Leituras da "Mensagem" (2ª Parte)

           Vale também a pena transcrever a interpretação astrológica de Paulo Cardoso fez do livro: "Fernando Pessoa dividiu a Mensagem em três corpos distintos e no segundo deles, ou seja, no corpo central, agrupou doze poemas, tantos quantos os signos de Zodíaco. Os doze signos astrológicos fazem parte de um todo. Cada um deles não é - e Fernando Pessoa sabia-o - uma reunião arbitrária de determinados símbolos ou fatores da personalidade; nem sequer é casual a ordem pela qual se apresentam habitualmente.
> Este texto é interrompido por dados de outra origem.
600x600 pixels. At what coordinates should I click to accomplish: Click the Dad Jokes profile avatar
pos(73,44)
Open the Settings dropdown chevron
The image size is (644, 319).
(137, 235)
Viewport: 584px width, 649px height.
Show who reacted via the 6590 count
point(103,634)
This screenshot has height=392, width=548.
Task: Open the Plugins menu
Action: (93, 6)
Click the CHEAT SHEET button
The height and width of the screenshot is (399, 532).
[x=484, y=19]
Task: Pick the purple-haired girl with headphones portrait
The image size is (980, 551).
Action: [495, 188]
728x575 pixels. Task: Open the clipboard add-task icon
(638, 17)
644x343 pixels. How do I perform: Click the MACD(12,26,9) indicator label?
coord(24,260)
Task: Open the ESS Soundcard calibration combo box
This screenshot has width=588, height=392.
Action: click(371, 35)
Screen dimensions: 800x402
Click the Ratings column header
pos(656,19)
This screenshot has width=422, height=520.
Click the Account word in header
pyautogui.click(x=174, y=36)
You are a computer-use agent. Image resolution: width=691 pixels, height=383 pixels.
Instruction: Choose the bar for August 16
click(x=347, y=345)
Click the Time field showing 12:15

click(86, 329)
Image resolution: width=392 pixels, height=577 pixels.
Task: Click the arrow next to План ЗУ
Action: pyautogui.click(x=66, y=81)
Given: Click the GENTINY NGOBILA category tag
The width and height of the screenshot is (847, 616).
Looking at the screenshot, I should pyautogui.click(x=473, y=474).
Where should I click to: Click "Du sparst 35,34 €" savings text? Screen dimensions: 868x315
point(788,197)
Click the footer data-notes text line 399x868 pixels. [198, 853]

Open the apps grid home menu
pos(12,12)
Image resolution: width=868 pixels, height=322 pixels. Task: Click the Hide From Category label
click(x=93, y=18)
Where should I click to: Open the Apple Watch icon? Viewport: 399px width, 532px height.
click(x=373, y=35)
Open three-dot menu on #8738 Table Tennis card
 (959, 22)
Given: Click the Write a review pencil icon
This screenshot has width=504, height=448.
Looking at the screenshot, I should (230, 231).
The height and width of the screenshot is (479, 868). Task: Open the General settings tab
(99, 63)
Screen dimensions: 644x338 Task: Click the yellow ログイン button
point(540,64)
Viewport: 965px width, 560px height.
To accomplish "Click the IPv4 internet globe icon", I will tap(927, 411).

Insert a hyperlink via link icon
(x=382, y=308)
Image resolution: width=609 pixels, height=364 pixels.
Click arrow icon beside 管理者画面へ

Cada um deles, embora goze de uma certa autonomia, é um passo de um percurso global que só é perfeito quando esses doze elementos se articulam entre si. Eles constituem um ciclo e funcionam como um organismo. Cada signo é resultante daquele que o antecede e a preparação do seguinte. Eles não são mais, afinal, do que a expressão das diferentes etapas da eterna metamorfose vivida pela natureza na sua trajetória, desde o princípio da Primavera - o signo de Carneiro até o final do Inverno - o signo de Peixes."
            Conforme disse Gaspar Simões, "a expressão lírica" dos "versos magistrais" da Mensagem está aberta a qualquer um leitor comum. Mas há também uma outra leitura (ocultista), explícita nos sucessivos poemas do Poema, como se deduz dos versos que encerram o livro de Fernando Pessoa:

Nevoeiro 
                                                Nem rei nem lei, nem paz nem guerra,
                                                Define com perfil e ser
                                                Este fulgor baço da terra
                                                Que é Portugal a entristecer - 
                                                Brilho sem luz e sem arder, 
                                                Como o que o fogo-fatuo encerra.
                                                Ninguem sabe que coisa quere.
                                                Ninguem conhece a alma que tem, 
                                                Nem o que é mal nem o que é bem.
                                                (Que ancia distante porque chora?)
                                                Tudo é incerto e derradeiro,
                                                Tudo é disperso, nada é inteiro. 
                                                Ó Portugal, hoje és nevoeiro...
                                                É a Hora!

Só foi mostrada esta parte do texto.